Required work: Only the lines below between the ones containing "[Next announcement] (337, 27)" and "Details [button]", inclusive, are to be reproduced, each exactly as it stands.

Source information:
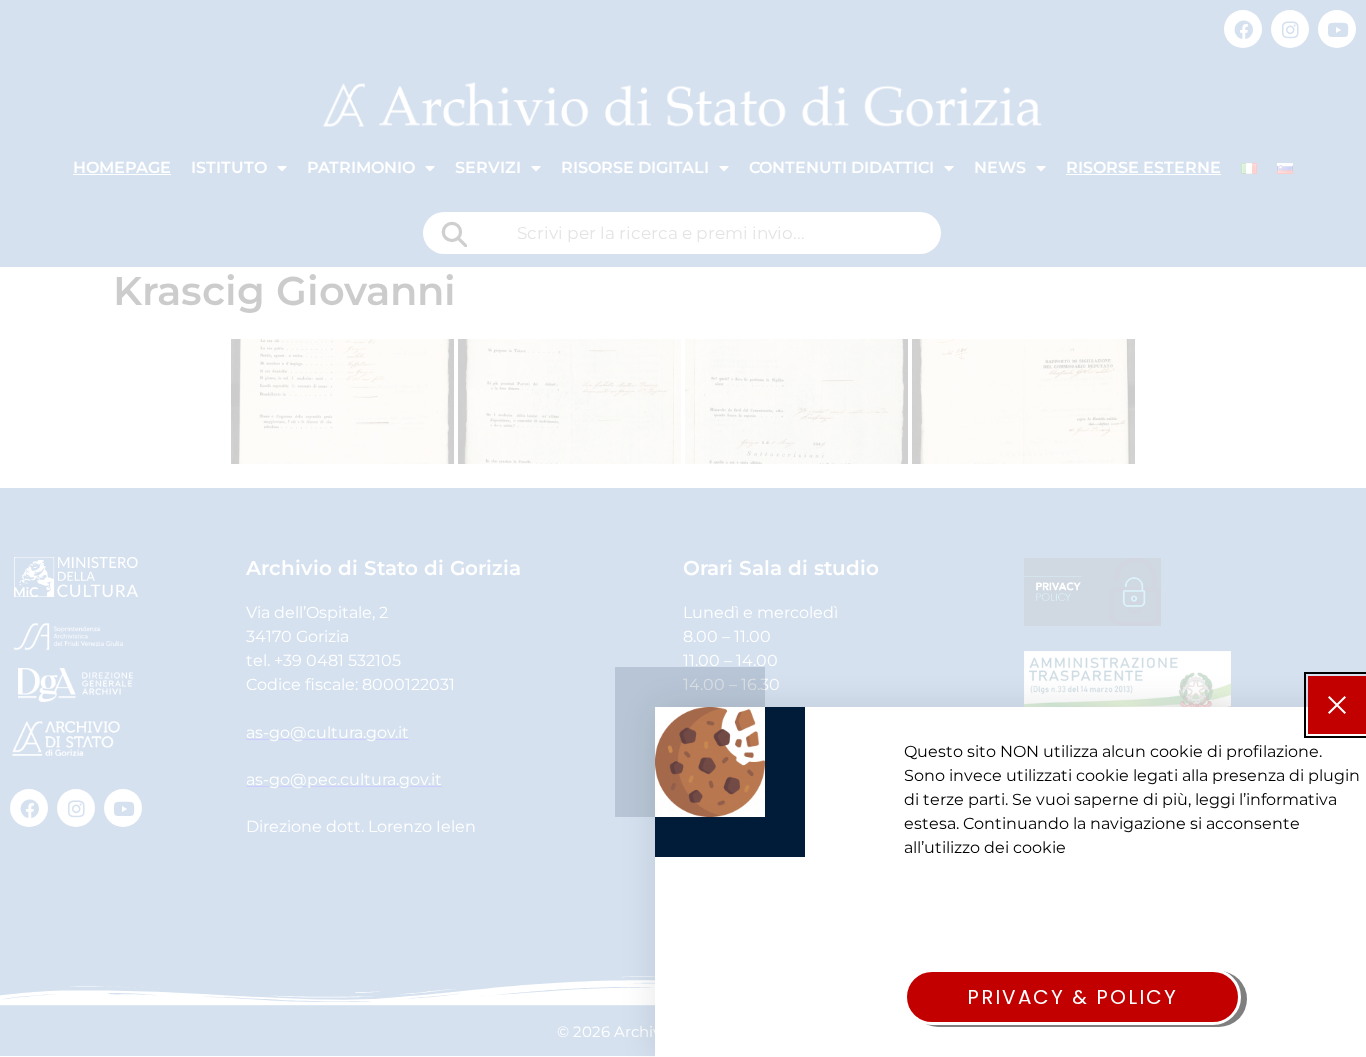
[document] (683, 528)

* * *

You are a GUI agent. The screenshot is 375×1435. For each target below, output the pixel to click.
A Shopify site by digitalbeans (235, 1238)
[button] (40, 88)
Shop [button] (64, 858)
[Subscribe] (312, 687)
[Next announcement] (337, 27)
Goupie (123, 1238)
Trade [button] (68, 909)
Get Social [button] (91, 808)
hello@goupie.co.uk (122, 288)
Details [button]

---

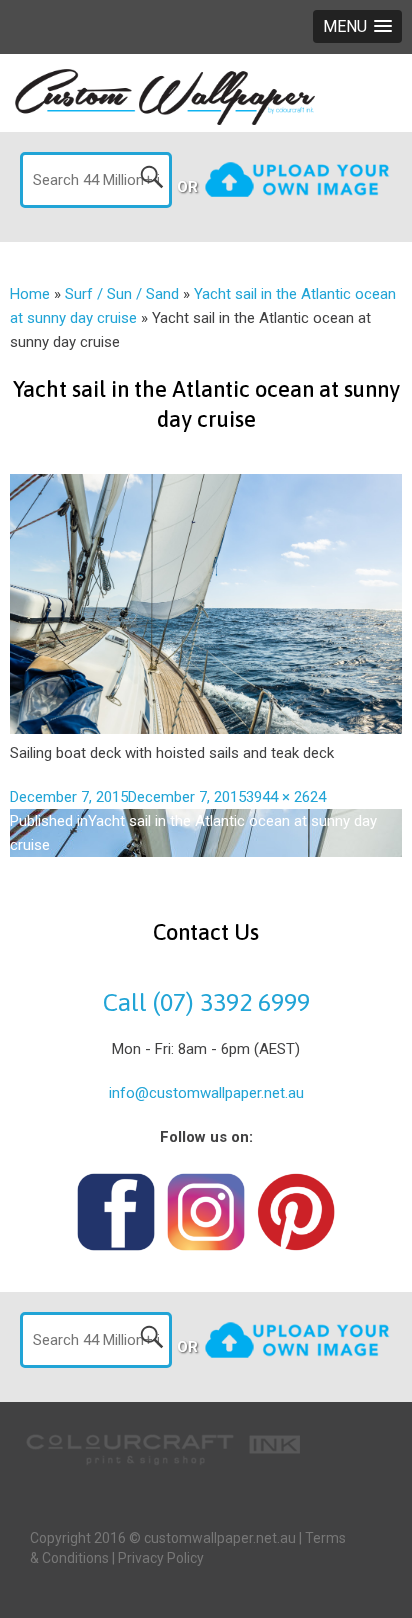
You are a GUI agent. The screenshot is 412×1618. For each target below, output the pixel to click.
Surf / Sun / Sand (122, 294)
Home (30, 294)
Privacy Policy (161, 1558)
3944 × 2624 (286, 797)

Written answer:
[Next announcement] (337, 27)
Goupie (123, 1238)
Trade [button] (68, 909)
Get Social [button] (91, 808)
hello@goupie.co.uk (122, 288)
Details [button]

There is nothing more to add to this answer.